The development of highly active oxygen evolution reaction
(OER)
electrocatalysts is one of the most important issues for advanced
water electrolysis technology with high energy efficiency. However,
according to the conventional adsorbate evolution mechanism (AEM),
the OER activity is theoretically limited with high overpotential
by the scaling relationship in binding energies of the reaction intermediates.
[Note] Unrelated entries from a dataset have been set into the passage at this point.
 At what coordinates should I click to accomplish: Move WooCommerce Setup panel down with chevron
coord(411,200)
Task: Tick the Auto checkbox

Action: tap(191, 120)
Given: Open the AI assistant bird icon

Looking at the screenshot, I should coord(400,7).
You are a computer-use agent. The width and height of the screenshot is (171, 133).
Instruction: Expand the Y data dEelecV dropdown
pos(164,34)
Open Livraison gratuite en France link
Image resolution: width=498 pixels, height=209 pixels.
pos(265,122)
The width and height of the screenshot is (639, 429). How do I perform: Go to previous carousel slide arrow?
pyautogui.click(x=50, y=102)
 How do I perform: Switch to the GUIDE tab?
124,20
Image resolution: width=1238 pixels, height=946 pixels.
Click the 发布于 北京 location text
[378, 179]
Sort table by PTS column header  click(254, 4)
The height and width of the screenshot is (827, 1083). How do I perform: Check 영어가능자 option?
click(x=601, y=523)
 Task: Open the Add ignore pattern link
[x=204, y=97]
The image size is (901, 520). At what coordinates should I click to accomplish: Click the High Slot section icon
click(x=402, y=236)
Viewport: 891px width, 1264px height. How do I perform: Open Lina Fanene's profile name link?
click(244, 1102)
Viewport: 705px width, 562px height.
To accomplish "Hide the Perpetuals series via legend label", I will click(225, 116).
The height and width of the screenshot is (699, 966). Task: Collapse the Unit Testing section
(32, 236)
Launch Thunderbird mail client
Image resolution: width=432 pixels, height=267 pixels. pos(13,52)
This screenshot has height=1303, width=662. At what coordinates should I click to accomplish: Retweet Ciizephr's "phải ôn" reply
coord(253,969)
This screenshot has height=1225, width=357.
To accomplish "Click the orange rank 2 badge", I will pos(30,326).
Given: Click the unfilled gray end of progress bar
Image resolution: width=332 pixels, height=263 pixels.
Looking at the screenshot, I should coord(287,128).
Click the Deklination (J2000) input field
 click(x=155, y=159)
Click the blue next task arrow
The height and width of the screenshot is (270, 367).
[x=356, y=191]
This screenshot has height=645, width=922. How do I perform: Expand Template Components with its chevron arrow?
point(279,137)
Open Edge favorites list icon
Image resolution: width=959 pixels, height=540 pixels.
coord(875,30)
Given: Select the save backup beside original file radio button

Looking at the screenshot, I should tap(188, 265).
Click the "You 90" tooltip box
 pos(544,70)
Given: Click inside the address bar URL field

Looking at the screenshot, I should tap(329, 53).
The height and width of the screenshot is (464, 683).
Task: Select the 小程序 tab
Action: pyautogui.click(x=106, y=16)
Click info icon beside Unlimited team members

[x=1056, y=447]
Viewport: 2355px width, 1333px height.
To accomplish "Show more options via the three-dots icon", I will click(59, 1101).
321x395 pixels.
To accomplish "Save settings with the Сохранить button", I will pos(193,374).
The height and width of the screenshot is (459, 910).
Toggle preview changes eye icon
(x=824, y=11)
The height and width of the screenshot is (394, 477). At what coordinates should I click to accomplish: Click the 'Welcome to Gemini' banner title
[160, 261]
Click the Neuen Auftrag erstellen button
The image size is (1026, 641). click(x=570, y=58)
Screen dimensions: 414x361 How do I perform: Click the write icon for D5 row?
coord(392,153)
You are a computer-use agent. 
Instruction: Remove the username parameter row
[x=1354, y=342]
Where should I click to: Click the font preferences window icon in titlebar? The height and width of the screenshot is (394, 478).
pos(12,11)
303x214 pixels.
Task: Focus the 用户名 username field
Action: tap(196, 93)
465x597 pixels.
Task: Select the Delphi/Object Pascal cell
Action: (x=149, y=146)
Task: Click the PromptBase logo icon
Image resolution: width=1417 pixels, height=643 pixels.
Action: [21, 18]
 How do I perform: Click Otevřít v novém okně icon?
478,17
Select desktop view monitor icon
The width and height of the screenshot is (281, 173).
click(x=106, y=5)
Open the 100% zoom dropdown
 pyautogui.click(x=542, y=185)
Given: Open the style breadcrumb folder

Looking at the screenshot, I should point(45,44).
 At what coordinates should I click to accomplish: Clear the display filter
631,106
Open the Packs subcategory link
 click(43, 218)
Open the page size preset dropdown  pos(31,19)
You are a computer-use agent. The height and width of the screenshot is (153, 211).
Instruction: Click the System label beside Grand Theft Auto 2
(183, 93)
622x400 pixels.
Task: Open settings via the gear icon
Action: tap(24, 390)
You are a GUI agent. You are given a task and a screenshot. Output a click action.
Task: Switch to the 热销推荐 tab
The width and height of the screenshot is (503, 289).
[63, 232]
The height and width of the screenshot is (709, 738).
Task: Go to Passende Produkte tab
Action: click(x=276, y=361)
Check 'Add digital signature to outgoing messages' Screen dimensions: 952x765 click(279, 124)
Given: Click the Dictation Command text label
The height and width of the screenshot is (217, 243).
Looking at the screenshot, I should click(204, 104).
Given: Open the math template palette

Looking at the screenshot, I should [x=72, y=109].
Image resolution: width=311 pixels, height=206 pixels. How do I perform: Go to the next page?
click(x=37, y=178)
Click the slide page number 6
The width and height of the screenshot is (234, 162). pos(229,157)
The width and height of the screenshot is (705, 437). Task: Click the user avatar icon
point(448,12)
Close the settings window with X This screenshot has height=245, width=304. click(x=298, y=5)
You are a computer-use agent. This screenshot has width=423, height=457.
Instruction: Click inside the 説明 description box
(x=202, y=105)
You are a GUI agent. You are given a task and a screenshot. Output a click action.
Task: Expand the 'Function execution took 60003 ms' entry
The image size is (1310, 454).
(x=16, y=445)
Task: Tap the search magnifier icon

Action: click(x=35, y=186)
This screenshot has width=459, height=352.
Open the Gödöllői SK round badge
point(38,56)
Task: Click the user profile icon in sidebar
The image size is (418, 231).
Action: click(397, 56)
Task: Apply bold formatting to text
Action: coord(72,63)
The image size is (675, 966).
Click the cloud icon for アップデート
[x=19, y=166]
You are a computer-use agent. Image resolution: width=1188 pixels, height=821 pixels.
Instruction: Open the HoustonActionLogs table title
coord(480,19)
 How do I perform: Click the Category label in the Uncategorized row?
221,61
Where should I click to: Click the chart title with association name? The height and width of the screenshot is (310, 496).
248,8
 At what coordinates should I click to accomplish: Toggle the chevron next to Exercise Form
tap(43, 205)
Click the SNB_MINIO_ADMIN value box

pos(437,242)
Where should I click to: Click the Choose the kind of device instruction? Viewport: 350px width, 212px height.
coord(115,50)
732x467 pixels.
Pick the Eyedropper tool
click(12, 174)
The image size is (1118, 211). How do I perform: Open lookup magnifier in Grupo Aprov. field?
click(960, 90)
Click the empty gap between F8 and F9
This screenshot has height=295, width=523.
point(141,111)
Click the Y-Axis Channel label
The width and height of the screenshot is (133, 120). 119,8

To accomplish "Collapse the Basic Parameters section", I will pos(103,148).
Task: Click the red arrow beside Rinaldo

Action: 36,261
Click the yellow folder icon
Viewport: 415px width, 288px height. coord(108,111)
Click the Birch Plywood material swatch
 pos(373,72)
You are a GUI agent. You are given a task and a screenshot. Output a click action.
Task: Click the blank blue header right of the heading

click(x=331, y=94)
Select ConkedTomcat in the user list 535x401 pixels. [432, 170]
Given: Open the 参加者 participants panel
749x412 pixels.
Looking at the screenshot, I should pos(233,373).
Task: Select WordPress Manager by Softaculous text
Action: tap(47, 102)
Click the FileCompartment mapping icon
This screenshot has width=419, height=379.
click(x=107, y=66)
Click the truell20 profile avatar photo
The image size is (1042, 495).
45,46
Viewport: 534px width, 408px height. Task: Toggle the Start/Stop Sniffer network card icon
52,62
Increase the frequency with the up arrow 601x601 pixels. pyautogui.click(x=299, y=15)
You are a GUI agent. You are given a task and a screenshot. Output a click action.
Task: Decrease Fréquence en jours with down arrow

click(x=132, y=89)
We propose an attractive strategy to promote OER activity by direct
O–O coupling at the interfacial active sites for Ag (x) nanoparticles decorated on La1–x
NiO3 perovskite electrocatalysts (Ag/LNO-x). The overpotential of the Ag/LNO-0.05 was 315 mV at a
current density of 10 mA cm–2
geo, which
was much lower than that of other Ag/LNO-x (x = 0, 0.3, and 0.5) and commercial iridium oxide (IrO2, 398 mV) electrocatalysts. The theoretical calculation revealed
that the improved OER electrocatalytic activity of Ag/LNO-x originated from a change in the reaction mechanism at
the interfacial active sites. At the interface, oxygen evolution via the dual-site mechanism with direct O–O coupling
becomes more favorable than that via the conventional
AEM. Finally, due to the formation of the interfacial active sites,
the synthesized Ag/LNO-0.05 electrocatalyst showed significantly enhanced
OER activity, which was 20 times higher mass activity before and 74
times after an accelerated durability test than that of the IrO2 electrocatalyst.